Merkezi Karaman’da bulunan ve günlük 200 ton buğday işleme kapasiteyle “Bulgurun Anavatanı”ndan yola çıkarak büyük bir ihracat pazarına seslenen Duru Bulgur, “Anadolu’nun Bulgurlu Yemekleri” kitabıyla Türk mutfağının saklı kalmış lezzetlerini gün yüzüne çıkardı.
AB ülkelerinin büyük bölümü başta olmak üzere; Avustralya, ABD, Kanada, Çin ve Japonya dahil olmak üzere pek çok ülkede milyonlarca tüketiciye ulaşan Duru Bulgur, bakliyat üretiminde de her geçen yıl pazar payını yükseltmeyi hedefliyor. Duru Bulgur Yönetim Kurulu Başkanı İhsan Duru, 1935 yılında temelleri atılan şirketin bugün 51 farklı ülkeye ihracat yapabilen bir kapasiteye eriştiğini söyledi.
İhsan Duru, merkezi Karaman’da olan Duru Bulgur’un üretim tesislerinde kapasite artırımına giderek, bu sayede artan iç ve dış talebe hızla cevap verdiklerini ifade etti. 3 farklı merkezde günlük 200 ton buğday işleme kapasitesiyle çalıştıklarını anlatan Duru, bulguru sofralarda hak ettiği konuma taşımak için yenilikçi projeler geliştirdiklerini aktardı.
“Bulgurda lobicilik yapıyoruz”
Türk mutfağının unutulmaya yüz tutan bulgur tariflerini tanıtan ‘Anadolu’nun Bulgurlu Yemekleri’ isimli bir kitap çalışmasına imza attıklarını anlatan Duru Bulgur Yönetim Kurulu Başkanı İhsan Duru, Türkiye’nin dünya gastronomi liginde üst sıralarda yer alabilecek potansiyele sahip olduğunu, ancak tanıtım konusunda geç kalındığını söyledi.

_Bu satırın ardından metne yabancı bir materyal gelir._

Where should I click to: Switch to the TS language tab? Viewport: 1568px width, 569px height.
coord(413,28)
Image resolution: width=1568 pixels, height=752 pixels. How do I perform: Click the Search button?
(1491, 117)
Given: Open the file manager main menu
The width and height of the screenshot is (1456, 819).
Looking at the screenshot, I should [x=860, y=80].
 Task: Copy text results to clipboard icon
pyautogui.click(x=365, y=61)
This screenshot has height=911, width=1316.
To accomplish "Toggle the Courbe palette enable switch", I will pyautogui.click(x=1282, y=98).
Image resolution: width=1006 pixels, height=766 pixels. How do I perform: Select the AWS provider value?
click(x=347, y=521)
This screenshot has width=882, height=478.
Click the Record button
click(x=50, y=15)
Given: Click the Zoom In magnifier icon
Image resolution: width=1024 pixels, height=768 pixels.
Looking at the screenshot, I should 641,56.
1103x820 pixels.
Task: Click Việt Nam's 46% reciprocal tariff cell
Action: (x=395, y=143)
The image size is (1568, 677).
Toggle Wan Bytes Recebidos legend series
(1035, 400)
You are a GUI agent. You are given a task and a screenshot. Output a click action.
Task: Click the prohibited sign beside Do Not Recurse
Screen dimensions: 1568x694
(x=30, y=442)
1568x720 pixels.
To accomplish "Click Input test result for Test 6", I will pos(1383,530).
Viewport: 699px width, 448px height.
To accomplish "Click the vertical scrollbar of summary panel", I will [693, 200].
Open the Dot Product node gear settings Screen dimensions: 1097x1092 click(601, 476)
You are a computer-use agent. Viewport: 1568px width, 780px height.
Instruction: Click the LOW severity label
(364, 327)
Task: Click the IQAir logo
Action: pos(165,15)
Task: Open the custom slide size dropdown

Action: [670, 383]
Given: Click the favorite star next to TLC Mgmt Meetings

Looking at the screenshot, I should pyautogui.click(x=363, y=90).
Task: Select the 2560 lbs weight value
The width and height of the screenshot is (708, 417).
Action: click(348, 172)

“Türk bulgurunu dünyaya tanıtma misyonunu sahipleniyoruz”
Türkiye’nin yemek çeşitleri dikkate alındığında, dünyanın en büyük üç mutfağından biri olduğu bilgisini paylaşan Duru, “Şirketimiz Türk bulgurunu dünyaya tanıtma misyonunu sahipleniyor. Bugüne kadar bu amaç doğrultusunda ses getiren adımlar attık. Anadolu, 12 bin yıllık tarihiyle, bulgurun tüm dünyada anavatanı olarak kabul ediliyor. Bizim topraklarımızda yeşermiş böylesi bir zenginliği, dünyaya anlatmak sorumluluğunu üzerimizde hissediyoruz. Yurtdışında katıldığımız fuarlarda bu konuda temaslar yürütüyoruz. Bu bakımdan bulgurda lobicilik faaliyetlerine ciddi mesai harcıyoruz. Yabancı iş ortaklarımıza Türkiye’nin yerel lezzetlerinin çeşitliliği hakkında ayrıntılı bilgiler aktarıyoruz” sözleriyle yürütülen çalışmaları özetledi.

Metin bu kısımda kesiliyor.